Which gives a lambada list that looks like:

List of discovered lambda functions/dancers:

bob_loblaw:
    description:
    timeout: 5
    memory: 1024

test_lambada:
    description:

not_the_function_name:
    description: Cool description
    region: us-east-1
    requirements: ['requirements.txt', 'xtra_requirements.txt']
    memory: 512

And with a few lines we’ve created three lambdas with different execution requirements all with one lambada upload command. Such a simple seductive dance 😜.

Bouncers

AWS Lambda doesn’t yet feature a way to add secure configuration items through environment variables (if it ever will), but there is often a need to have secrets that you don’t want checked into source control such as API keys, passwords, certificates, etc. Generally it is nice to specify these with an out of source tree configuration file or environment variables. To achieve that here, we have the concept of Bouncer objects. This configuration object is created by default when you instantiate the Lambada class with a default configuration that you can use out of the box. The default lambada.Bouncer object looks for YAML configuration files in the following paths:

  • Path specified by the environment variable BOUNCER_CONFIG
  • The current working directory for lambada.yml
  • Your HOME directory for .lambada.yml
  • /etc/lambada.yml

and it does so in that order, terminating as soon as it successfully finds one.

In addition to those configuration files, it also will automatically add any variable prefixed with BOUNCER_ (again default, and can be changed to an arbitrary prefix) to the bouncer configuration. This means that without any code you can add configuration to your Lambada project by just adding say BOUNCER_API_KEY to your local configuration and referencing it in your code as tune.bouncer.api_key (assuming tune is the variable you chose for your lambada class.

Similarly, if you define a lambada.yml configuration file that looks like:

api_key: 1234abcd

it will be accessible in the same way as tune.bouncer.api_key.

It is worth noting that the environment variable will override the same named variable in your yaml file.

How this works in Lamda is that the Bouncer configuration on the Lambada is read when packaged for AWS and written to a _lambada.yml configuration and is looked for first when running in Lambda.

Customizing Bouncers

If those defaults don’t work for you, you can also pass in your own Bouncer to the Lambada object on creation. It allows you to directly pass in the path to the configuration and/or change the environment variable prefix like so:

from lambada import Bouncer, Lambada

bouncer = Bouncer(config_file='foobar.yml', env_prefix='COOL_')
tune = Lambada(bouncer=bouncer, role=bouncer.role)

@tune.dancer
def test_lambada(event, context):
    print(bouncer.role)

as an example, which lets you use bouncer to help configure the Lambada object

Releases

0.2.1

  • Fixed relative import bug when searching for Lambada class

0.2.0

  • Added bouncer configuration injection feature

0.1.0

First release

Lambada Reference API Documentation

Lambada package entry point

class lambada.Bouncer(config_file=None, env_prefix=u'BOUNCER_')[source]

Bases: object

Configuration class for lambda type deployments where you don’t want to keep security information in source control, but don’t have environment variable configuration as a feature of Lambda. It pairs with the command line interface to package and serializes the current configuration into the zip file when packaging.

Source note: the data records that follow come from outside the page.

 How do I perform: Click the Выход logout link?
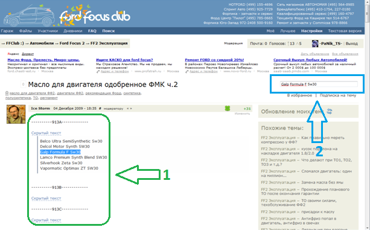352,43
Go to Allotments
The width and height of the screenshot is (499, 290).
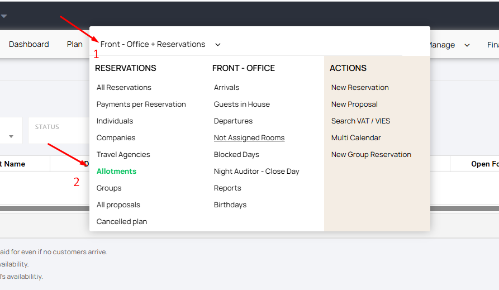coord(116,171)
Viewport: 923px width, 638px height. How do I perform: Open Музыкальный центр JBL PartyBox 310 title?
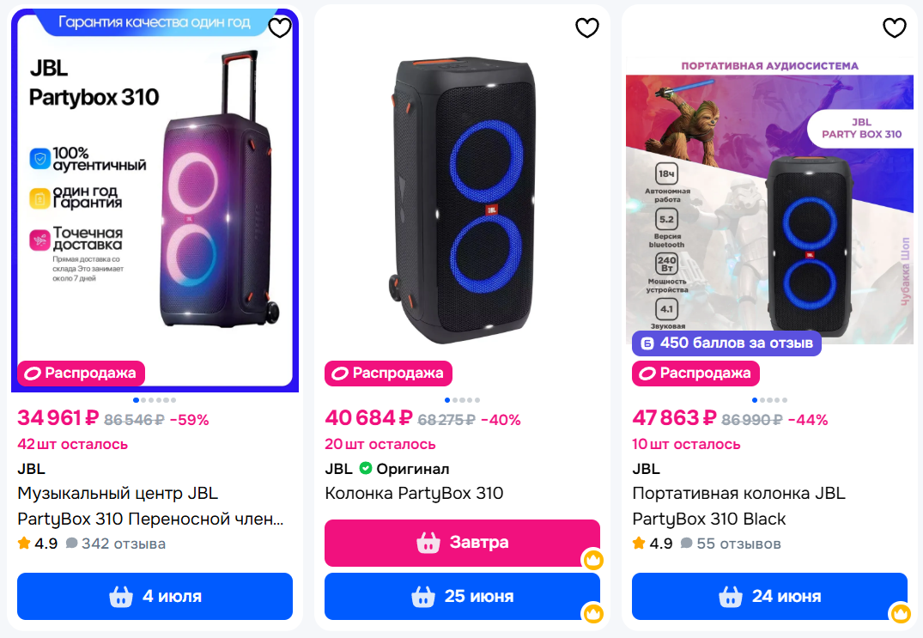point(150,506)
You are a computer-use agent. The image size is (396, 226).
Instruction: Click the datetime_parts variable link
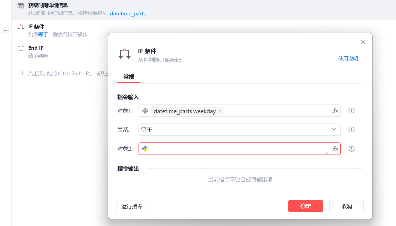pyautogui.click(x=128, y=13)
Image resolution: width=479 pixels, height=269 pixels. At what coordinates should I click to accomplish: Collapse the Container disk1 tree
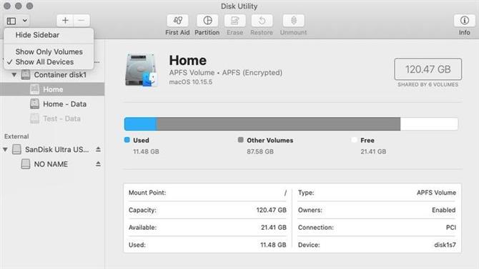tap(14, 75)
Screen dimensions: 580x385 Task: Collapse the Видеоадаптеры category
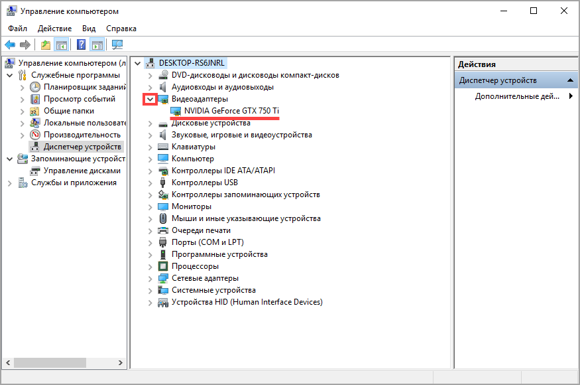150,99
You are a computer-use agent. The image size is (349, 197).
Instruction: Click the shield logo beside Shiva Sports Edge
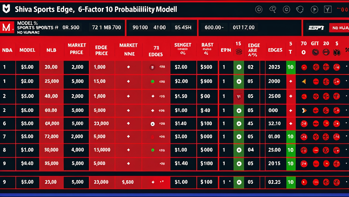[6, 9]
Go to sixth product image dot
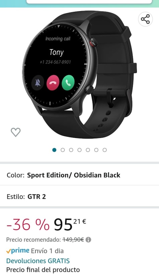This screenshot has height=274, width=159. tap(96, 150)
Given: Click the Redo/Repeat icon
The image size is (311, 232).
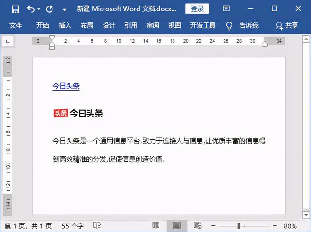Looking at the screenshot, I should click(x=49, y=9).
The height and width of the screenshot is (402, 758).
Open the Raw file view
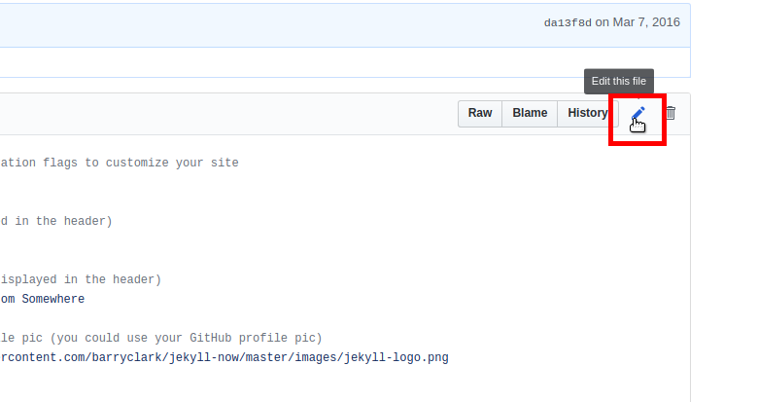(480, 113)
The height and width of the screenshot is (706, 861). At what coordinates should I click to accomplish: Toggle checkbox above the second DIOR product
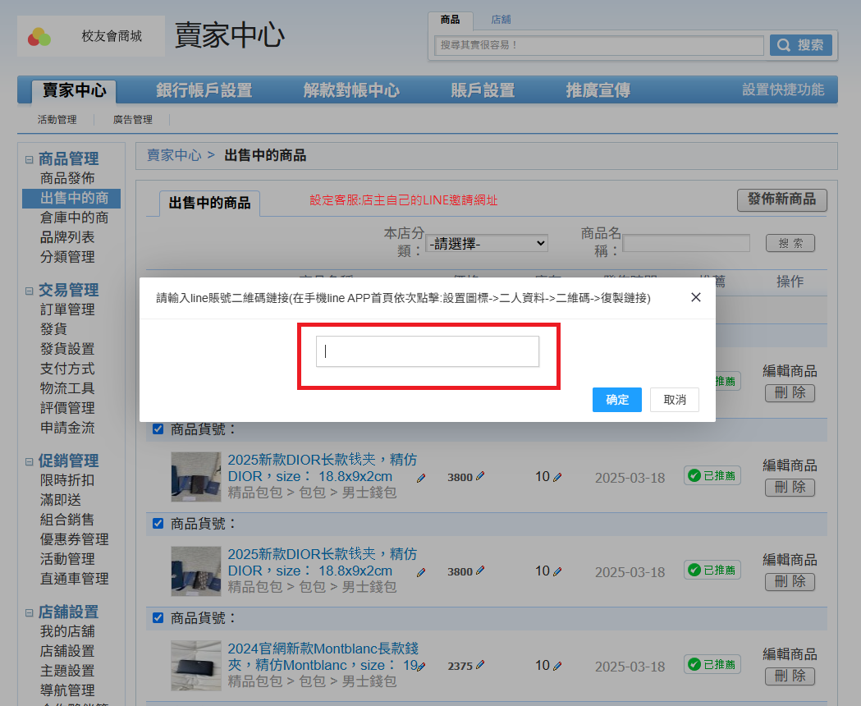click(158, 523)
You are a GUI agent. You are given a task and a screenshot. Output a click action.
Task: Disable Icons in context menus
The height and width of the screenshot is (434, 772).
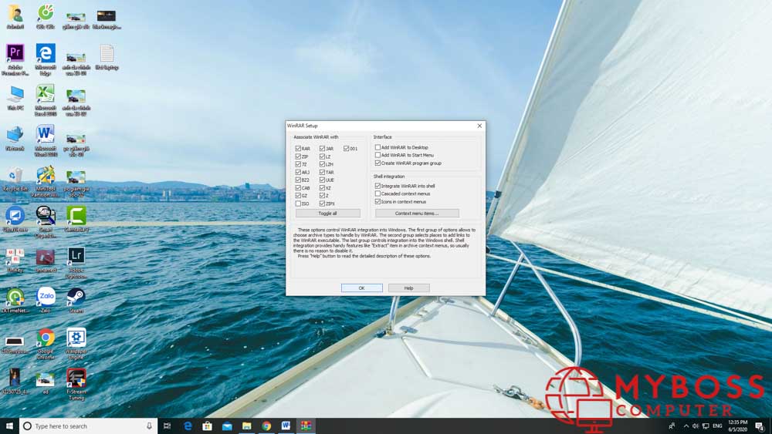tap(378, 202)
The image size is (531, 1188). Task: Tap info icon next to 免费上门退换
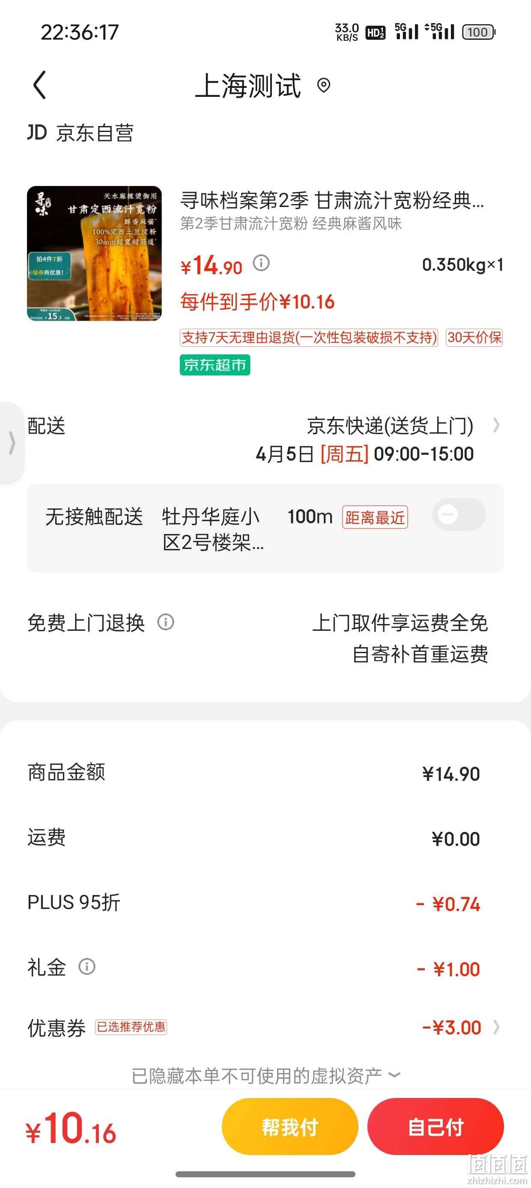click(165, 622)
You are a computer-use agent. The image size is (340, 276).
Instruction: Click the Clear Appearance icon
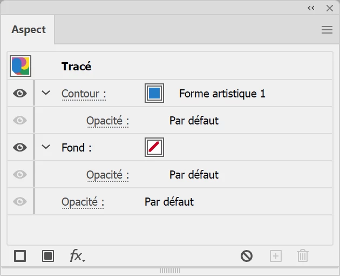[x=247, y=256]
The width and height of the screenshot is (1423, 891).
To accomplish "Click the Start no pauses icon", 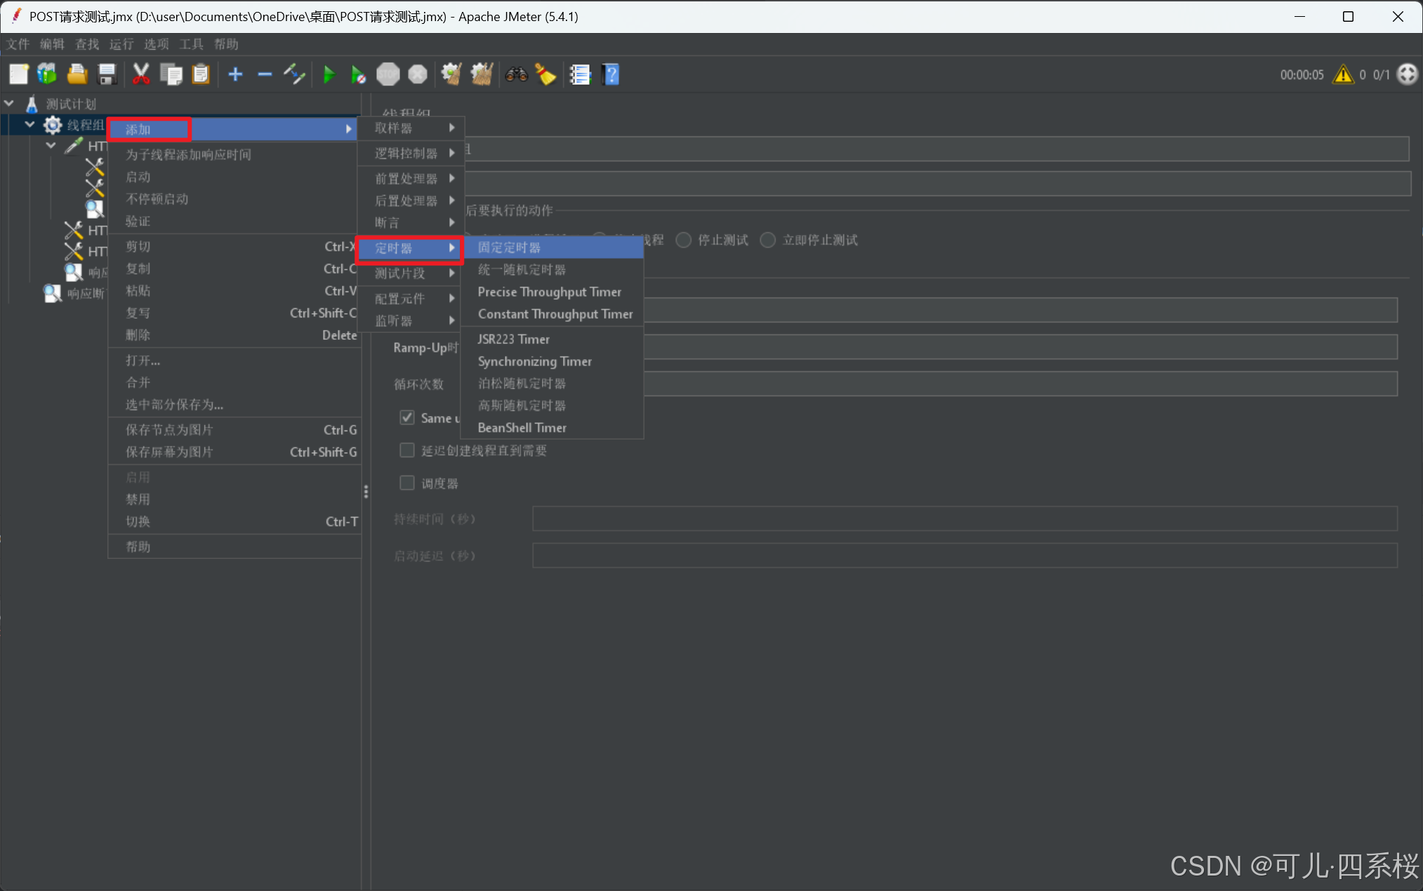I will pos(357,74).
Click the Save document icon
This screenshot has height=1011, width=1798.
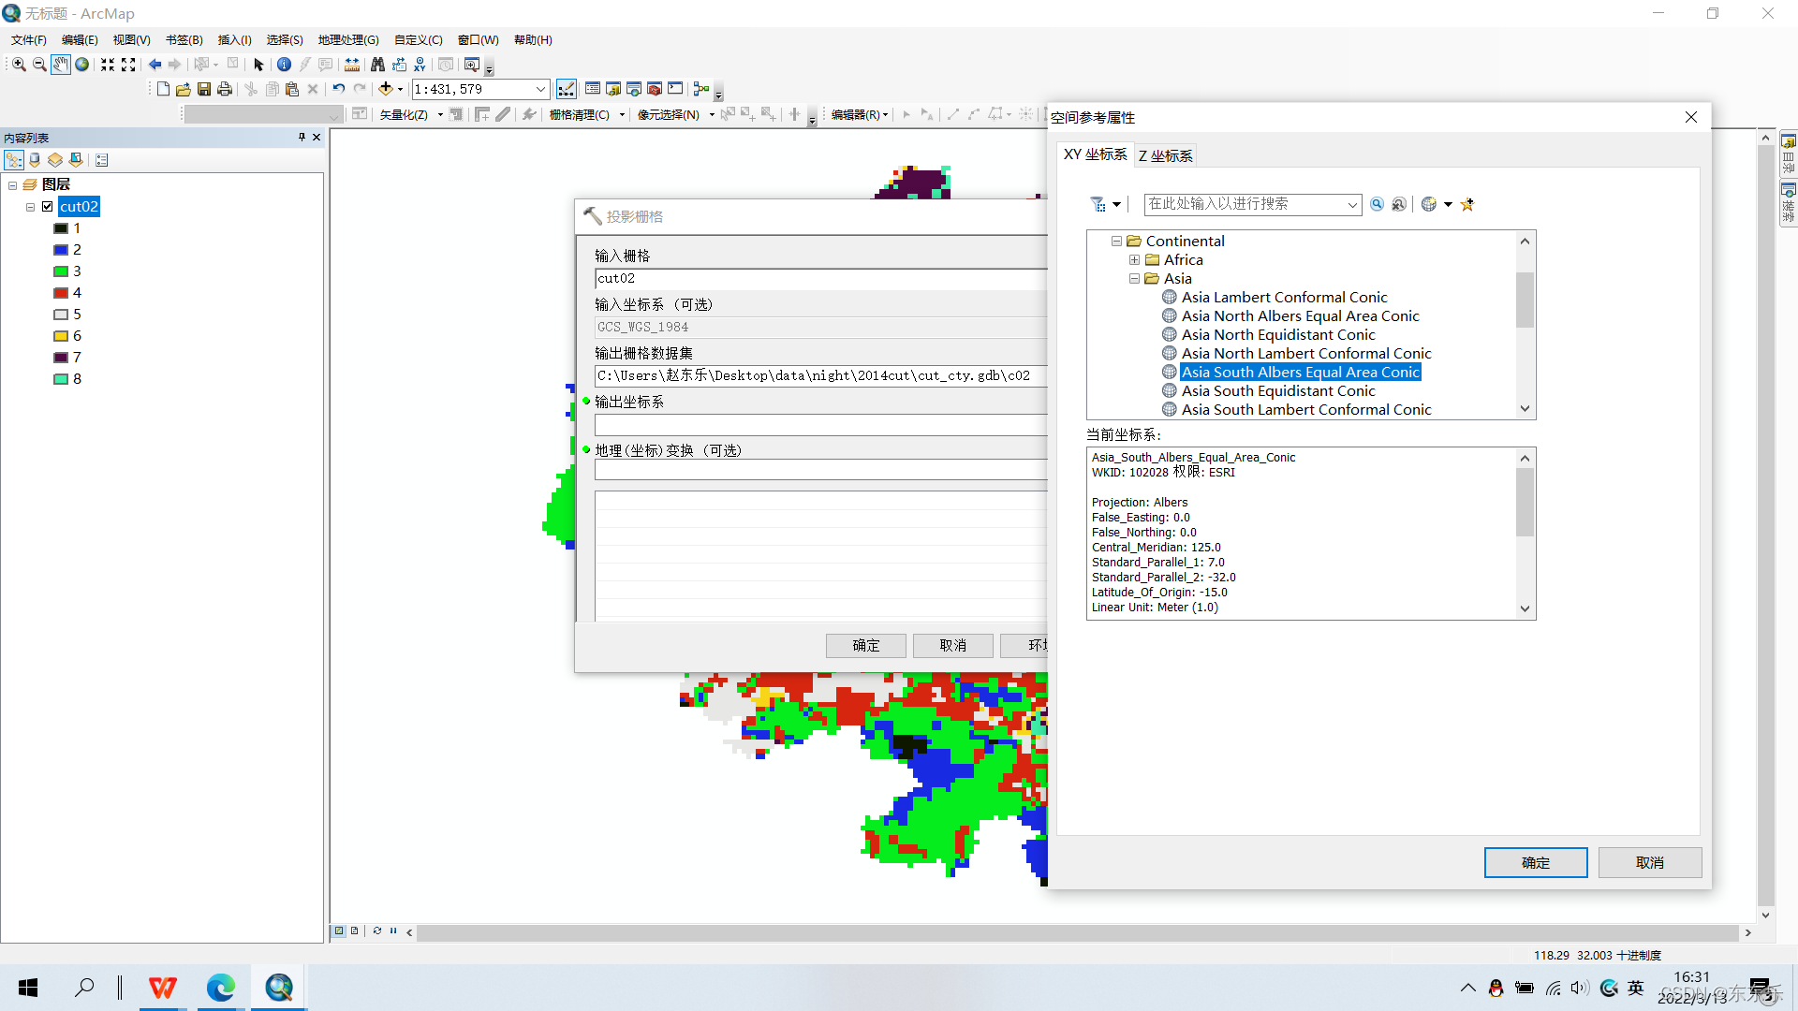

This allows changing with local environment variable changes or different configuration file paths at package time).

Configuration files, if not specified, are loaded in the following order, with the first one found being the only configuration (they do not layer):

  • Path specified by BOUNCER_CONFIG environment variable.
  • lambada.yml in the current working directory.
  • .lambada.yml in your HOME directory
  • /etc/lambada.yml

That said no configuration file is required and any environment variable with a certain prefix will be added to the attributes of this class when instantiated. The default is BOUNCER_ so the environment variable BOUNCER_THING will be set in the object as bouncer.thing after construction.

These prefixed environment variables will also override whatever value is in the config, so if your config file has a thing variable in it, and BOUNCER_THING is set, the value of the environment variable will override the configuration file.

Finds and sets up configuration by yaml file

Parameters:
  • config_file (str) – Path to configuration file
  • env_prefix (str) – Prefix of environment variables to use as configuration
export(stream)[source]

Write out the current configuration to the given stream as YAML.

Parameters:

destination (str) – Path to output file.

Raises:
  • IOError
  • yaml.YAMLError
class lambada.Dancer(function, name=None, description=u'', **kwargs)[source]

Bases: object

Simple function wrapping class to add context to the function (i.e. name, description, memory.)

Creates a dancer object to let us know something has been decorated and store the function as the callable.

Parameters:
  • function (callable) – Function to wrap.
  • name (str) – Name of function.
  • description (str) – Description of function.
  • kwargs – See OPTIONAL_CONFIG for options, if not specified in dancer, the Lambada objects configuration is used, and if that is unspecified, the defaults listed there are used.
config

A dictionary of configuration variables that can be merged in with the Lambada object

class lambada.Lambada(handler=u'lambda.tune', bouncer=<lambada.Bouncer object>, **kwargs)[source]

Bases: object

Lambada class for managing, discovery and calling the correct lambda dancers.

Setup the data structure of dancers and do some auto configuration for us with deploying to AWS using lambda_uploader. See OPTIONAL_CONFIG for arguments and defaults.

dancer(name=None, description=u'', **kwargs)[source]

Wrapper that adds a given function to the dancers dictionary to be called.

Parameters:
  • name (str) – Optional lambda function name (default uses the name of the function decorated.
  • description (str) – Description field in AWS of the function.
  • kwargs – Key/Value overrides of either defaults or Lambada class configuration values. See OPTIONAL_CONFIG for available options.
Returns:

Object with configuration and callable that is the function

being wrapped

Return type:

Dancer

lambada.get_config_from_env(env_prefix=u'BOUNCER_')[source]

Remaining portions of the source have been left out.